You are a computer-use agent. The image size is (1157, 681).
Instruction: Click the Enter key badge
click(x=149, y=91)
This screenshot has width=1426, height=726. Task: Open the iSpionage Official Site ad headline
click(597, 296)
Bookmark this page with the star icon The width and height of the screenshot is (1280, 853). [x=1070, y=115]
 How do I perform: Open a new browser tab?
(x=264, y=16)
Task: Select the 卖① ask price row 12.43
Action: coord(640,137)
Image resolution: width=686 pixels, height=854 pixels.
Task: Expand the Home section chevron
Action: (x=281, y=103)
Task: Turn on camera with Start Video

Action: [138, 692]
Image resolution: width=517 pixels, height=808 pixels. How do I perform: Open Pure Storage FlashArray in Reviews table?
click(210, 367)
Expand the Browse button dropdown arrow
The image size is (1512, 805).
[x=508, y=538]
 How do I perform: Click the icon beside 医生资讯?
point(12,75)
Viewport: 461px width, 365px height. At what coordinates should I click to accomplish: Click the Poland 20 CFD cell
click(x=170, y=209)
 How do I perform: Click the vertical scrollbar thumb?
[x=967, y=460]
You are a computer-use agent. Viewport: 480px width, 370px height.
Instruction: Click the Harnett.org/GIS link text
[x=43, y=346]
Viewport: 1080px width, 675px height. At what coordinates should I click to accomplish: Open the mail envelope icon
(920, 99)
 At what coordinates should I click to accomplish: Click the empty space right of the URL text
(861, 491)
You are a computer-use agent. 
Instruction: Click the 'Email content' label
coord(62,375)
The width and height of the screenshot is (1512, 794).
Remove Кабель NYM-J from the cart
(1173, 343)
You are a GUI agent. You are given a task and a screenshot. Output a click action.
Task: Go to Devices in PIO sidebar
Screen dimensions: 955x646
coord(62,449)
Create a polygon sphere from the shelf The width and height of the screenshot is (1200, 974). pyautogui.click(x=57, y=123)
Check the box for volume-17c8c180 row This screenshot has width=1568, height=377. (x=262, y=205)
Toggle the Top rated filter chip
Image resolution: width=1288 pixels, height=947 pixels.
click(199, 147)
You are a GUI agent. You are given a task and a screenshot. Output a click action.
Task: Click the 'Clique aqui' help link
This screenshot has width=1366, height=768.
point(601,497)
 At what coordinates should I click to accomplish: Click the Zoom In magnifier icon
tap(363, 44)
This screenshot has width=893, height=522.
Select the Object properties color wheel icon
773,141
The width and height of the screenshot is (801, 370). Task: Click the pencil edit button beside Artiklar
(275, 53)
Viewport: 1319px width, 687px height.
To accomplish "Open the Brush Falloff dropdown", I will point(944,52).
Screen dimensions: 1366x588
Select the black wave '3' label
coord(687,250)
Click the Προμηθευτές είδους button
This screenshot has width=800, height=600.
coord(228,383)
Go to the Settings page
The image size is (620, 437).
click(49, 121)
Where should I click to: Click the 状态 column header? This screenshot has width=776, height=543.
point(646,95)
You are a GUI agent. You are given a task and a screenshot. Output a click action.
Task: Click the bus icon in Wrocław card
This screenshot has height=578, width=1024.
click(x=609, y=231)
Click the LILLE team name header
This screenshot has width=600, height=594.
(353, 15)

Requirement → Recopy all of the records verbatim.

Response area →
You are a computer-use agent. The image size is (1157, 681).
Instruction: Click the Enter key badge
click(x=149, y=91)
This screenshot has width=1426, height=726. Task: Open the iSpionage Official Site ad headline
click(597, 296)
Bookmark this page with the star icon The width and height of the screenshot is (1280, 853). [x=1070, y=115]
 How do I perform: Open a new browser tab?
(x=264, y=16)
Task: Select the 卖① ask price row 12.43
Action: coord(640,137)
Image resolution: width=686 pixels, height=854 pixels.
Task: Expand the Home section chevron
Action: (x=281, y=103)
Task: Turn on camera with Start Video

Action: [138, 692]
Image resolution: width=517 pixels, height=808 pixels. How do I perform: Open Pure Storage FlashArray in Reviews table?
click(210, 367)
Expand the Browse button dropdown arrow
The image size is (1512, 805).
[x=508, y=538]
 How do I perform: Click the icon beside 医生资讯?
point(12,75)
Viewport: 461px width, 365px height. At what coordinates should I click to accomplish: Click the Poland 20 CFD cell
click(x=170, y=209)
 How do I perform: Click the vertical scrollbar thumb?
[x=967, y=460]
You are a computer-use agent. Viewport: 480px width, 370px height.
Instruction: Click the Harnett.org/GIS link text
[x=43, y=346]
Viewport: 1080px width, 675px height. At what coordinates should I click to accomplish: Open the mail envelope icon
(920, 99)
 At what coordinates should I click to accomplish: Click the empty space right of the URL text
(861, 491)
You are a computer-use agent. 
Instruction: Click the 'Email content' label
coord(62,375)
The width and height of the screenshot is (1512, 794).
Remove Кабель NYM-J from the cart
(1173, 343)
You are a GUI agent. You are given a task and a screenshot. Output a click action.
Task: Go to Devices in PIO sidebar
Screen dimensions: 955x646
coord(62,449)
Create a polygon sphere from the shelf The width and height of the screenshot is (1200, 974). pyautogui.click(x=57, y=123)
Check the box for volume-17c8c180 row This screenshot has width=1568, height=377. (x=262, y=205)
Toggle the Top rated filter chip
Image resolution: width=1288 pixels, height=947 pixels.
click(199, 147)
You are a GUI agent. You are given a task and a screenshot. Output a click action.
Task: Click the 'Clique aqui' help link
This screenshot has width=1366, height=768.
point(601,497)
 At what coordinates should I click to accomplish: Click the Zoom In magnifier icon
tap(363, 44)
This screenshot has width=893, height=522.
Select the Object properties color wheel icon
773,141
The width and height of the screenshot is (801, 370). Task: Click the pencil edit button beside Artiklar
(275, 53)
Viewport: 1319px width, 687px height.
To accomplish "Open the Brush Falloff dropdown", I will point(944,52).
Screen dimensions: 1366x588
Select the black wave '3' label
coord(687,250)
Click the Προμηθευτές είδους button
This screenshot has width=800, height=600.
coord(228,383)
Go to the Settings page
The image size is (620, 437).
click(49, 121)
Where should I click to: Click the 状态 column header? This screenshot has width=776, height=543.
point(646,95)
You are a GUI agent. You are given a task and a screenshot. Output a click action.
Task: Click the bus icon in Wrocław card
This screenshot has height=578, width=1024.
click(x=609, y=231)
Click the LILLE team name header
This screenshot has width=600, height=594.
(353, 15)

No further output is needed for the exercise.